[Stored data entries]
..............................

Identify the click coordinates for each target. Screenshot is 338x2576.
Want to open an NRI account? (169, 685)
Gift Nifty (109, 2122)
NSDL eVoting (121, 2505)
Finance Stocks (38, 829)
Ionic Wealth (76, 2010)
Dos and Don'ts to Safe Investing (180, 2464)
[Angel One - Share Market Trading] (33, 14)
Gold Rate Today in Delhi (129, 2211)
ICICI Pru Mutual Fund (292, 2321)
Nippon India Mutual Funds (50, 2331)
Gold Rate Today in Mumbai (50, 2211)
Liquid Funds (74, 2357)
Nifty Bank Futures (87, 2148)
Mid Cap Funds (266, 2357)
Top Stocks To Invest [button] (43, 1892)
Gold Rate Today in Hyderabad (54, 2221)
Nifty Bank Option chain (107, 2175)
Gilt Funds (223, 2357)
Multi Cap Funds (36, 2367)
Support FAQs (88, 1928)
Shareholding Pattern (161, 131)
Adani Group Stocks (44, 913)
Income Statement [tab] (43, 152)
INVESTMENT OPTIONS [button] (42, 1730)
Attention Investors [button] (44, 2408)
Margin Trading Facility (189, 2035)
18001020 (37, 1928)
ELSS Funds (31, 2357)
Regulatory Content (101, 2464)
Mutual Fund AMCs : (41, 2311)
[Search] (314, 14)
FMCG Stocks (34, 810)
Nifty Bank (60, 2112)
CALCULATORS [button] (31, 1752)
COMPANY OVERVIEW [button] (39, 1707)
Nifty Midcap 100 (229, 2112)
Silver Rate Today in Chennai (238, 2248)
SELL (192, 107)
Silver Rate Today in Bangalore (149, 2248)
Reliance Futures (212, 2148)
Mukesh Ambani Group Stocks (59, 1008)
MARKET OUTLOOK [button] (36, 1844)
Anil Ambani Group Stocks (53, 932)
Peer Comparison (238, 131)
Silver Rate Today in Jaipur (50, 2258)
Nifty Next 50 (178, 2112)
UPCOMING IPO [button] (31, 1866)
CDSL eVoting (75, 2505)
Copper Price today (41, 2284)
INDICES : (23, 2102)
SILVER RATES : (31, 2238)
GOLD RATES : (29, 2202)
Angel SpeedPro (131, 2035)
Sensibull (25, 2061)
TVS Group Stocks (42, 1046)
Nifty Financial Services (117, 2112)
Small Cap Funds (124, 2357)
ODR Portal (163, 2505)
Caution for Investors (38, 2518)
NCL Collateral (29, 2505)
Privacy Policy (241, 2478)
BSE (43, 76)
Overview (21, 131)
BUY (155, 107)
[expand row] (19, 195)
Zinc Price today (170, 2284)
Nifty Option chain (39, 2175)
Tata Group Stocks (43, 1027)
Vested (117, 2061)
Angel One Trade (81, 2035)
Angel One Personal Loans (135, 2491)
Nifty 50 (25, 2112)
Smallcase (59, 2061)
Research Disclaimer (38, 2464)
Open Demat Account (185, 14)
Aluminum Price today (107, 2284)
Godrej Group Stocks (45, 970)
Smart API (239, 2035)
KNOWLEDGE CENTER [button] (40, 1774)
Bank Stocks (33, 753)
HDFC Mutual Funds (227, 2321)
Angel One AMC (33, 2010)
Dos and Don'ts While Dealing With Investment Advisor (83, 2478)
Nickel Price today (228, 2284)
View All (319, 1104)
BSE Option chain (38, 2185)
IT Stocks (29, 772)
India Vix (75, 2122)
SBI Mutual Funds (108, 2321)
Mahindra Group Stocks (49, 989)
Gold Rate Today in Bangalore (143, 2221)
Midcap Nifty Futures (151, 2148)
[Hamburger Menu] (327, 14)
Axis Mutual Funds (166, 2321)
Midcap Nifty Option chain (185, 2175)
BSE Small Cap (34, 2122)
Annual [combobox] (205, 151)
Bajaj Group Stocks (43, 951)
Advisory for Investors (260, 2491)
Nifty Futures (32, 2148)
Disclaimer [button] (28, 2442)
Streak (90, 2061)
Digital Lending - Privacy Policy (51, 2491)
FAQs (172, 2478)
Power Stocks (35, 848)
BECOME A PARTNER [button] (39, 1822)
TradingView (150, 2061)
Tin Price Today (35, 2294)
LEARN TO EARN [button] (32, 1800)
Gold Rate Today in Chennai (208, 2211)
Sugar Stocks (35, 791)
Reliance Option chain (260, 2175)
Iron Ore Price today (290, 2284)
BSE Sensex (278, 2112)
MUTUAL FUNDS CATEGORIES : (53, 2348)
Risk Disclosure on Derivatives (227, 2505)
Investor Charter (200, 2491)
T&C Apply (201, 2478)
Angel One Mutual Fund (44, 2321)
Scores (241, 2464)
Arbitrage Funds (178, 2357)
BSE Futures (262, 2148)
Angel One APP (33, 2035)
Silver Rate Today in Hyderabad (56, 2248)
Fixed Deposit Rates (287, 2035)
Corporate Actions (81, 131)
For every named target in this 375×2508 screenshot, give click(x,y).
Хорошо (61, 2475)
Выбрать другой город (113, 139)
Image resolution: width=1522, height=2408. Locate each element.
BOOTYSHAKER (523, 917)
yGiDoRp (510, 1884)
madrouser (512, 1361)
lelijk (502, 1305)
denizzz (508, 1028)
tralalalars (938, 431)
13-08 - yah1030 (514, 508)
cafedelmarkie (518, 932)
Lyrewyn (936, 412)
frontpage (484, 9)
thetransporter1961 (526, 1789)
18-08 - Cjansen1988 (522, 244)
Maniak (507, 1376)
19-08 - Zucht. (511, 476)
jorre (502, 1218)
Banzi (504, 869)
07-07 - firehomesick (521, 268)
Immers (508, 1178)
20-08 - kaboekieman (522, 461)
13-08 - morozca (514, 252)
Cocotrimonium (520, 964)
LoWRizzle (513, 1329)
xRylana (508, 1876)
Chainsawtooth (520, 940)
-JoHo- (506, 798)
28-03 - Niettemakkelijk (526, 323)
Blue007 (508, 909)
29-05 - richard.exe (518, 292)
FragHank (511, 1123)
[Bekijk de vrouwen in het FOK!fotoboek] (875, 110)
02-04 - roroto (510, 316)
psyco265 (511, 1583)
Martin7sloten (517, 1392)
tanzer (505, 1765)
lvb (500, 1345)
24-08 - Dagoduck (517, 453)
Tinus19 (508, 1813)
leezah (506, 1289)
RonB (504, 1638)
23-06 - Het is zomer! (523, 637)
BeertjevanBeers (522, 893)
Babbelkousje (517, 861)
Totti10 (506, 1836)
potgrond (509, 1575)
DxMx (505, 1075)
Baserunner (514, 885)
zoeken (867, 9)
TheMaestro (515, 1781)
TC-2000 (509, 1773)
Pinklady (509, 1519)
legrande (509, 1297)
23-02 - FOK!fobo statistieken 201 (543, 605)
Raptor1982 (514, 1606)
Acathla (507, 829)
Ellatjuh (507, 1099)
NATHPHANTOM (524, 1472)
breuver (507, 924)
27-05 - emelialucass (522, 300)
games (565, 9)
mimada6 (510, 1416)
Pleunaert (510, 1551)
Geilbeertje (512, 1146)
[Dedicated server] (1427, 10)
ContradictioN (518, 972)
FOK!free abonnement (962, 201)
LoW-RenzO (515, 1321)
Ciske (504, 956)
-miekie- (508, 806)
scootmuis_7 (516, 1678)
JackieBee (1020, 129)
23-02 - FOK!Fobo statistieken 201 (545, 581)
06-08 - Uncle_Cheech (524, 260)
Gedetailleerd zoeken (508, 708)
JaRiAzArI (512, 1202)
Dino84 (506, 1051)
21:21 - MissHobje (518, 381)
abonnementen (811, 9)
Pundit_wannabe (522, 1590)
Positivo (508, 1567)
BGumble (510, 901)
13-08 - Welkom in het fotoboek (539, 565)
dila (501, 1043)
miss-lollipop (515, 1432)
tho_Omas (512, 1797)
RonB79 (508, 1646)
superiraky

..............................

● **Task objective**
Nothing but an exact repetition of the entries is expected here.

● **Answer space**
Identify the click coordinates for each target. Screenshot is 338x2576.
Want to open an NRI account? (169, 685)
Gift Nifty (109, 2122)
NSDL eVoting (121, 2505)
Finance Stocks (38, 829)
Ionic Wealth (76, 2010)
Dos and Don'ts to Safe Investing (180, 2464)
[Angel One - Share Market Trading] (33, 14)
Gold Rate Today in Delhi (129, 2211)
ICICI Pru Mutual Fund (292, 2321)
Nippon India Mutual Funds (50, 2331)
Gold Rate Today in Mumbai (50, 2211)
Liquid Funds (74, 2357)
Nifty Bank Futures (87, 2148)
Mid Cap Funds (266, 2357)
Top Stocks To Invest [button] (43, 1892)
Gold Rate Today in Hyderabad (54, 2221)
Nifty Bank Option chain (107, 2175)
Gilt Funds (223, 2357)
Multi Cap Funds (36, 2367)
Support FAQs (88, 1928)
Shareholding Pattern (161, 131)
Adani Group Stocks (44, 913)
Income Statement [tab] (43, 152)
INVESTMENT OPTIONS [button] (42, 1730)
Attention Investors [button] (44, 2408)
Margin Trading Facility (189, 2035)
18001020 (37, 1928)
ELSS Funds (31, 2357)
Regulatory Content (101, 2464)
Mutual Fund AMCs : (41, 2311)
[Search] (314, 14)
FMCG Stocks (34, 810)
Nifty Bank (60, 2112)
CALCULATORS [button] (31, 1752)
COMPANY OVERVIEW [button] (39, 1707)
Nifty Midcap 100 (229, 2112)
Silver Rate Today in Chennai (238, 2248)
SELL (192, 107)
Silver Rate Today in Bangalore (149, 2248)
Reliance Futures (212, 2148)
Mukesh Ambani Group Stocks (59, 1008)
MARKET OUTLOOK [button] (36, 1844)
Anil Ambani Group Stocks (53, 932)
Peer Comparison (238, 131)
Silver Rate Today in Jaipur (50, 2258)
Nifty Next 50 (178, 2112)
UPCOMING IPO [button] (31, 1866)
CDSL eVoting (75, 2505)
Copper Price today (41, 2284)
INDICES : (23, 2102)
SILVER RATES : (31, 2238)
GOLD RATES : (29, 2202)
Angel SpeedPro (131, 2035)
Sensibull (25, 2061)
TVS Group Stocks (42, 1046)
Nifty Financial Services (117, 2112)
Small Cap Funds (124, 2357)
ODR Portal (163, 2505)
Caution for Investors (38, 2518)
NCL Collateral (29, 2505)
Privacy Policy (241, 2478)
BSE (43, 76)
Overview (21, 131)
BUY (155, 107)
[expand row] (19, 195)
Zinc Price today (170, 2284)
Nifty Option chain (39, 2175)
Tata Group Stocks (43, 1027)
Vested (117, 2061)
Angel One Trade (81, 2035)
Angel One Personal Loans (135, 2491)
Nifty 50 (25, 2112)
Smallcase (59, 2061)
Research Disclaimer (38, 2464)
Open Demat Account (185, 14)
Aluminum Price today (107, 2284)
Godrej Group Stocks (45, 970)
Smart API (239, 2035)
KNOWLEDGE CENTER [button] (40, 1774)
Bank Stocks (33, 753)
HDFC Mutual Funds (227, 2321)
Angel One AMC (33, 2010)
Dos and Don'ts While Dealing With Investment Advisor (83, 2478)
Nickel Price today (228, 2284)
View All (319, 1104)
BSE Option chain (38, 2185)
IT Stocks (29, 772)
India Vix (75, 2122)
SBI Mutual Funds (108, 2321)
Mahindra Group Stocks (49, 989)
Gold Rate Today in Bangalore (143, 2221)
Midcap Nifty Futures (151, 2148)
[Hamburger Menu] (327, 14)
Axis Mutual Funds (166, 2321)
Midcap Nifty Option chain (185, 2175)
BSE Small Cap (34, 2122)
Annual [combobox] (205, 151)
Bajaj Group Stocks (43, 951)
Advisory for Investors (260, 2491)
Nifty Futures (32, 2148)
Disclaimer [button] (28, 2442)
Streak (90, 2061)
Digital Lending - Privacy Policy (51, 2491)
FAQs (172, 2478)
Power Stocks (35, 848)
BECOME A PARTNER [button] (39, 1822)
TradingView (150, 2061)
Tin Price Today (35, 2294)
LEARN TO EARN [button] (32, 1800)
Gold Rate Today in Chennai (208, 2211)
Sugar Stocks (35, 791)
Reliance Option chain (260, 2175)
Iron Ore Price today (290, 2284)
BSE Sensex (278, 2112)
MUTUAL FUNDS CATEGORIES : (53, 2348)
Risk Disclosure on Derivatives (227, 2505)
Investor Charter (200, 2491)
T&C Apply (201, 2478)
Angel One Mutual Fund (44, 2321)
Scores (241, 2464)
Arbitrage Funds (178, 2357)
BSE Futures (262, 2148)
Angel One APP (33, 2035)
Silver Rate Today in Hyderabad (56, 2248)
Fixed Deposit Rates (287, 2035)
Corporate Actions (81, 131)
For every named target in this 375×2508 screenshot, give click(x,y).
Хорошо (61, 2475)
Выбрать другой город (113, 139)
Image resolution: width=1522, height=2408. Locate each element.
BOOTYSHAKER (523, 917)
yGiDoRp (510, 1884)
madrouser (512, 1361)
lelijk (502, 1305)
denizzz (508, 1028)
tralalalars (938, 431)
13-08 - yah1030 (514, 508)
cafedelmarkie (518, 932)
Lyrewyn (936, 412)
frontpage (484, 9)
thetransporter1961 (526, 1789)
18-08 - Cjansen1988 (522, 244)
Maniak (507, 1376)
19-08 - Zucht. (511, 476)
jorre (502, 1218)
Banzi (504, 869)
07-07 - firehomesick (521, 268)
Immers (508, 1178)
20-08 - kaboekieman (522, 461)
13-08 - morozca (514, 252)
Cocotrimonium (520, 964)
LoWRizzle (513, 1329)
xRylana (508, 1876)
Chainsawtooth (520, 940)
-JoHo- (506, 798)
28-03 - Niettemakkelijk (526, 323)
Blue007 (508, 909)
29-05 - richard.exe (518, 292)
FragHank (511, 1123)
[Bekijk de vrouwen in het FOK!fotoboek] (875, 110)
02-04 - roroto (510, 316)
psyco265 (511, 1583)
Martin7sloten (517, 1392)
tanzer (505, 1765)
lvb (500, 1345)
24-08 - Dagoduck (517, 453)
Tinus19 (508, 1813)
leezah (506, 1289)
RonB (504, 1638)
23-06 - Het is zomer! (523, 637)
BeertjevanBeers (522, 893)
Babbelkousje (517, 861)
Totti10 (506, 1836)
potgrond (509, 1575)
DxMx (505, 1075)
Baserunner (514, 885)
zoeken (867, 9)
TheMaestro (515, 1781)
TC-2000 (509, 1773)
Pinklady (509, 1519)
legrande (509, 1297)
23-02 - FOK!fobo statistieken 201 (543, 605)
Raptor1982 (514, 1606)
Acathla (507, 829)
Ellatjuh (507, 1099)
NATHPHANTOM (524, 1472)
breuver (507, 924)
27-05 - emelialucass (522, 300)
games (565, 9)
mimada6 (510, 1416)
Pleunaert (510, 1551)
Geilbeertje (512, 1146)
[Dedicated server] (1427, 10)
ContradictioN (518, 972)
FOK!free abonnement (962, 201)
LoW-RenzO (515, 1321)
Ciske (504, 956)
-miekie- (508, 806)
scootmuis_7 (516, 1678)
JackieBee (1020, 129)
23-02 - FOK!Fobo statistieken 201 (545, 581)
06-08 - Uncle_Cheech (524, 260)
Gedetailleerd zoeken (508, 708)
JaRiAzArI (512, 1202)
Dino84 (506, 1051)
21:21 - MissHobje (518, 381)
abonnementen (811, 9)
Pundit_wannabe (522, 1590)
Positivo (508, 1567)
BGumble (510, 901)
13-08 - Welkom in het fotoboek (539, 565)
dila (501, 1043)
miss-lollipop (515, 1432)
tho_Omas (512, 1797)
RonB79 (508, 1646)
superiraky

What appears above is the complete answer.